Continuing on the theme that I was writing about in my last article, I wanted to give you a specific example that happened to me just last week in property management. A friend on mine that I manage property for referred me to one his friends to help him get his property leased. This man seemed very friendly and easy to work for. His house payment was somewhere around $1,200 per month, and you guessed it, the going rate for a property like his in that area was somewhere around $1,200-$1,300 per month.
So after talking with him, he wanted to gross $1,350, but I needed to make at least $100 per month to manage the place. So I decided to go ahead with the property management marketing for him without an agreement up front. Now, normally when I manage property, all the money flows through me, so the problem of having the up front written agreement with the owner is not “as much” of an issue. So I proceeded to market the property for $1,500 per month, well over the going rate for the area.
Well, when the rubber met the road, I was only able to rent the property for $1,400 per month. So I went ahead and got the contract going with the new tenants. But when I talked to the owner about it, he wanted to manage the property, and just pay me the monthly fee that we agreed on. Now, I went ahead and met him in the middle, and dropped my fee down to $75 per month. So getting the news that he was going to take care of all the hassle of the tenants really had me excited.
The Penny Drops…
So I was really thinking that I had a quality owner that was going to take care of me for helping him get the property leased. But when I drew up the paper work between me and him, he fought me to take out the fees after the term of the lease expired. I didn’t put any fees in for the owner to pay me if that tenant decided to buy, or anything that would force the owner to use me in the future. All I added was the $75 per month even if the contract expired and the tenants went month to month. But I decided not to fight him for the fee and just took it out.

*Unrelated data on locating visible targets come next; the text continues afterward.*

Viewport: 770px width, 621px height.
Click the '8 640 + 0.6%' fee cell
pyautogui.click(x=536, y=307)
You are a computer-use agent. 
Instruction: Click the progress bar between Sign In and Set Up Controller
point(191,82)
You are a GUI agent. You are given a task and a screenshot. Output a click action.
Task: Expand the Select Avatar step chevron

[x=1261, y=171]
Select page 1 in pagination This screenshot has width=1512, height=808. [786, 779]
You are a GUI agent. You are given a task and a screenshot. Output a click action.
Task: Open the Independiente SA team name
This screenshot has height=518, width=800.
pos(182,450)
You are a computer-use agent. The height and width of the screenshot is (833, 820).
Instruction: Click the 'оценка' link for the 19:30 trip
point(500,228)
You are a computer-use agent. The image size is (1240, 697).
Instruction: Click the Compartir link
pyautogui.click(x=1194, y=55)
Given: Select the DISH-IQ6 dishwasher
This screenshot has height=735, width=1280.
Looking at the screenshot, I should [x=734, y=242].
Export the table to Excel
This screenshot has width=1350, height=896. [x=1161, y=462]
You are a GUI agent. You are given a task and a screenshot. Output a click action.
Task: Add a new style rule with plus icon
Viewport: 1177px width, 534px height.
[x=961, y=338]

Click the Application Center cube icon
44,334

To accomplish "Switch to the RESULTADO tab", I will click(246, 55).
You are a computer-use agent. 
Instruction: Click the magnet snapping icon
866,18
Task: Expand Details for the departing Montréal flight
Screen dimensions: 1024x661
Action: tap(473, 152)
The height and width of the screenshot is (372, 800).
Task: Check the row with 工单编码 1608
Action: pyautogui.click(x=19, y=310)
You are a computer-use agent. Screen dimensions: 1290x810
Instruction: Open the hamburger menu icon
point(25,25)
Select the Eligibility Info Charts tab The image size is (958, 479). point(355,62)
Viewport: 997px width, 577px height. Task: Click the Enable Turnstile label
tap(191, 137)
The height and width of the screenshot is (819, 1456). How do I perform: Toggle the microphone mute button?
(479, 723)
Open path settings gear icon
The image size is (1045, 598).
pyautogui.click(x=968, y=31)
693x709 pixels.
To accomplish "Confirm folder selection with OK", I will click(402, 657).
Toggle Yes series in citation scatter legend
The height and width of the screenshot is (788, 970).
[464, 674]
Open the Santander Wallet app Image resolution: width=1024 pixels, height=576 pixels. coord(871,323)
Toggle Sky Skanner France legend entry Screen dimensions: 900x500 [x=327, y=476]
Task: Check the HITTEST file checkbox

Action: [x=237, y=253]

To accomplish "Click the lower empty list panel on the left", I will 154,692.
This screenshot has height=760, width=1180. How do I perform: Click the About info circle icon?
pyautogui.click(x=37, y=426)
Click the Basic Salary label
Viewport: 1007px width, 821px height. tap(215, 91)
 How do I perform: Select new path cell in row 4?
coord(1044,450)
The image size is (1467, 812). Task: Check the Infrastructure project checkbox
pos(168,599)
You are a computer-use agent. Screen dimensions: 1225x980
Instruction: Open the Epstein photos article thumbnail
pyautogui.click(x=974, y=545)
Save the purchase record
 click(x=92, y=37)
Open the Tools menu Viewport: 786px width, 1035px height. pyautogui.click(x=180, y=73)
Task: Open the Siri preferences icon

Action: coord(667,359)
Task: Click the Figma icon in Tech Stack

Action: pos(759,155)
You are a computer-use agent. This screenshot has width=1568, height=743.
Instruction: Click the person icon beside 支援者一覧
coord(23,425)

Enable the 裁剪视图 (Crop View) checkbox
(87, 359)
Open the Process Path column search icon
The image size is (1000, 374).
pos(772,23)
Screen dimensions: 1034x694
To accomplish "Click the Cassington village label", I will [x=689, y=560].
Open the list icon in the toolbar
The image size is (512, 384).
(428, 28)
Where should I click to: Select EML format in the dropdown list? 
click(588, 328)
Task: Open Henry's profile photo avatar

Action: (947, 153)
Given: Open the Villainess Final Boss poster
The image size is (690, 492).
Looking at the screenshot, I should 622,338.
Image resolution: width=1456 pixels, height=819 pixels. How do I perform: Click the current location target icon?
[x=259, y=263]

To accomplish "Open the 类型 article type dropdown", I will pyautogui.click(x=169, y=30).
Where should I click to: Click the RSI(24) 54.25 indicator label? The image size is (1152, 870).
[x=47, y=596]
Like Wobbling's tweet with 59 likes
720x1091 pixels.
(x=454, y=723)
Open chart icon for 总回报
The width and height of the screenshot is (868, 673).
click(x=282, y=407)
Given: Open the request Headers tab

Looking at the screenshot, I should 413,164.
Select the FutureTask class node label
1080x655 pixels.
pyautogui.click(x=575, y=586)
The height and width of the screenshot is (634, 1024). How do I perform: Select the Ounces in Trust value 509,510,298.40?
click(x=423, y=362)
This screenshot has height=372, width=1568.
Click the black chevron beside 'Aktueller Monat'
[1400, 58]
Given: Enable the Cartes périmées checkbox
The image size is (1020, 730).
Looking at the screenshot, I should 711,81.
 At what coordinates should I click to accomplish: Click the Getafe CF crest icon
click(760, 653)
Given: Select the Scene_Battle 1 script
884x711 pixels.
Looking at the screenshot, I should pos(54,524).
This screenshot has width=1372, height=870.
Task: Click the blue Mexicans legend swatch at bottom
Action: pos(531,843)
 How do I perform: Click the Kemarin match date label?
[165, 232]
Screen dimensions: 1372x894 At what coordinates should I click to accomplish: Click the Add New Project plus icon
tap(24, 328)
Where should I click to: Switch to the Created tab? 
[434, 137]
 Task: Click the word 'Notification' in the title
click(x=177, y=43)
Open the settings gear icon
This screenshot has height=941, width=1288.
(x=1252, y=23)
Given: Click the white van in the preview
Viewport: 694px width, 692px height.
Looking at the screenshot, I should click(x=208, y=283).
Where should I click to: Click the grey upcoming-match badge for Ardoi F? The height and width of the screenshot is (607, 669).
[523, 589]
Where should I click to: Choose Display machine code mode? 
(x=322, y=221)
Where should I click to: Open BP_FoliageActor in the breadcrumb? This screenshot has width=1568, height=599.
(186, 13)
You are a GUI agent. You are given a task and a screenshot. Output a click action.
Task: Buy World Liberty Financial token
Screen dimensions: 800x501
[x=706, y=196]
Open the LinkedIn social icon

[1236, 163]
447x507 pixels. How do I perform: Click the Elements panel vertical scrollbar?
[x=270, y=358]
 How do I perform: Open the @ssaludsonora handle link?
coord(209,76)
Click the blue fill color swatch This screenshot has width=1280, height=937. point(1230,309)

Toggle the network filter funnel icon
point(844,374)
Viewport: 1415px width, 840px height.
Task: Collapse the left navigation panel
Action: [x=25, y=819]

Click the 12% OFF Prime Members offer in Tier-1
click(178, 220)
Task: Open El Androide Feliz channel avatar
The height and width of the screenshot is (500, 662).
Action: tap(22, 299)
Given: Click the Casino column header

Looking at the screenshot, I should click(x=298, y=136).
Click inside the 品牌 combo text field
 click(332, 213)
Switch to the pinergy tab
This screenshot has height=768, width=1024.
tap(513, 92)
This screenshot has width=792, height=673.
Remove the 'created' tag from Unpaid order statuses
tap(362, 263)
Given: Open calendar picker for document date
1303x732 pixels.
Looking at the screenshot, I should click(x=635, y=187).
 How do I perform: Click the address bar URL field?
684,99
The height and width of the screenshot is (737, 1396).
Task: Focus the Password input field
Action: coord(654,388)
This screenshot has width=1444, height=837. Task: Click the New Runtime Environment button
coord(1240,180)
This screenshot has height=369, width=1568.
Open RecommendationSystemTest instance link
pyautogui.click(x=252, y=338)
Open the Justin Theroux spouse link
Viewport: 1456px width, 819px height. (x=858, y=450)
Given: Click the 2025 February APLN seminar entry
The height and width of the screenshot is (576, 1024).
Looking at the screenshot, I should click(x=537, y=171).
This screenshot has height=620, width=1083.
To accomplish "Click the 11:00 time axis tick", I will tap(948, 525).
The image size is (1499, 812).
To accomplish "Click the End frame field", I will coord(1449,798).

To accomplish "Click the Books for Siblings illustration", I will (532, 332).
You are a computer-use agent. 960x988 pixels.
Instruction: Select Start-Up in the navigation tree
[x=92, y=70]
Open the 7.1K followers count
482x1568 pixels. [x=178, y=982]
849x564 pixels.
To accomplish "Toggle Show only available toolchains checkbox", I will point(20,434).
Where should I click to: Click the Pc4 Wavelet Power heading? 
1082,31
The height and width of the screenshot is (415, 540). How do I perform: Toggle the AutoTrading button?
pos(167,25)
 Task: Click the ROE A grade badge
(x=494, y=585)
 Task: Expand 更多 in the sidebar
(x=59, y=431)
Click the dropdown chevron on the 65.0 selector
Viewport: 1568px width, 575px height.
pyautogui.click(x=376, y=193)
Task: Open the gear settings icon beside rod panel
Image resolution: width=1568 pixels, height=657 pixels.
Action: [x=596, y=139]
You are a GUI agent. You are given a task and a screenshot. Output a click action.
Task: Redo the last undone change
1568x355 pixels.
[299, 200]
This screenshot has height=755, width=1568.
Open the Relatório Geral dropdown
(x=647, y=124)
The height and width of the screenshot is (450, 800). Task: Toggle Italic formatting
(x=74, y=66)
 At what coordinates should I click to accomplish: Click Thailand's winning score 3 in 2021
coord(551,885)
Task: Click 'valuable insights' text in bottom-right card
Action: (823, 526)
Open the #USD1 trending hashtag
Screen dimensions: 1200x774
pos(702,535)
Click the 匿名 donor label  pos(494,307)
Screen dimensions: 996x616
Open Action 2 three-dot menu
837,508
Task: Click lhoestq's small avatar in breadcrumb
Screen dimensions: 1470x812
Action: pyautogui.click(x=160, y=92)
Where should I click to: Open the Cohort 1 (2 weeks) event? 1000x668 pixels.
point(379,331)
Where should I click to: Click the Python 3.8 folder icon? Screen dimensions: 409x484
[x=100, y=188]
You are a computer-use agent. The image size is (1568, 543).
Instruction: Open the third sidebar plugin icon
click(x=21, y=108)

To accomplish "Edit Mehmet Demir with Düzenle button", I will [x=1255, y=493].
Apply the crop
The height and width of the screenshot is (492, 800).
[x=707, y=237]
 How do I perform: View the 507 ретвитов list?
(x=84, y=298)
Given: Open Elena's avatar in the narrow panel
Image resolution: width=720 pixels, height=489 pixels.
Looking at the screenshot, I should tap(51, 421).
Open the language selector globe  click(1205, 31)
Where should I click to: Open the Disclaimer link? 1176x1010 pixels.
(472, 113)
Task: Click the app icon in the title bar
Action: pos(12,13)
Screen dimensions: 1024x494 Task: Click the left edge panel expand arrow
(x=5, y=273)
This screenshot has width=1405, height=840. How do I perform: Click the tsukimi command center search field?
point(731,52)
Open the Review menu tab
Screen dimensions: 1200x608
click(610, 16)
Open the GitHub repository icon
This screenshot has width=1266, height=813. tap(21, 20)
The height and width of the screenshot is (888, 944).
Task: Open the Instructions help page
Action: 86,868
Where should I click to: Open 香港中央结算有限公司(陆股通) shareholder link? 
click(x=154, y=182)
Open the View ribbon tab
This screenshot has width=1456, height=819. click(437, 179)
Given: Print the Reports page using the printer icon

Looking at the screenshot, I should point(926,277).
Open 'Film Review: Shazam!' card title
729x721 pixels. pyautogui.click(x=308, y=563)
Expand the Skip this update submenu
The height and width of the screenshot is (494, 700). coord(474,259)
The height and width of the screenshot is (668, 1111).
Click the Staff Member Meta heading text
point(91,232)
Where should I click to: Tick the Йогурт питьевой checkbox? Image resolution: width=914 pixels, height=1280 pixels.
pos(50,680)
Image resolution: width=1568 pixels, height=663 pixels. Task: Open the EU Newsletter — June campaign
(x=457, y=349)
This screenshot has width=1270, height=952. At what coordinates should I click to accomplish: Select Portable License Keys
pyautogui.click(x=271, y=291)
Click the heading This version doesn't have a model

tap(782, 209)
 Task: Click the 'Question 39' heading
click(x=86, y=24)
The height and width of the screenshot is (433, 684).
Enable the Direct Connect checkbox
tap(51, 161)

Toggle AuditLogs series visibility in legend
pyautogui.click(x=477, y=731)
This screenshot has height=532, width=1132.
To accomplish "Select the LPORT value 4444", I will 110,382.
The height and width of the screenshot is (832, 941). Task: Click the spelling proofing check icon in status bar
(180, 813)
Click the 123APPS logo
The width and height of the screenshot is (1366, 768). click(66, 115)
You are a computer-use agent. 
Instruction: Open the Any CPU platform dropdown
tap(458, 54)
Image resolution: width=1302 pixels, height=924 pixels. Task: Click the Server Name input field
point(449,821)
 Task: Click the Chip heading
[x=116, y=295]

The Lesson to be Learned in Working with Owners
I have other owners that are very close to me socially, and knew what they were all about and can trust them. But the problem is, I trusted one of those owners with the referral he sent me, which turned out to be a wheeler-dealer. So the lesson I learned was to not trust anyone that I am not absolutely sure about, and have known personally for quite a while. When this owner comes back to me to do more business, he is going to be surprised when I stick to the standard “10%” fee to manage property.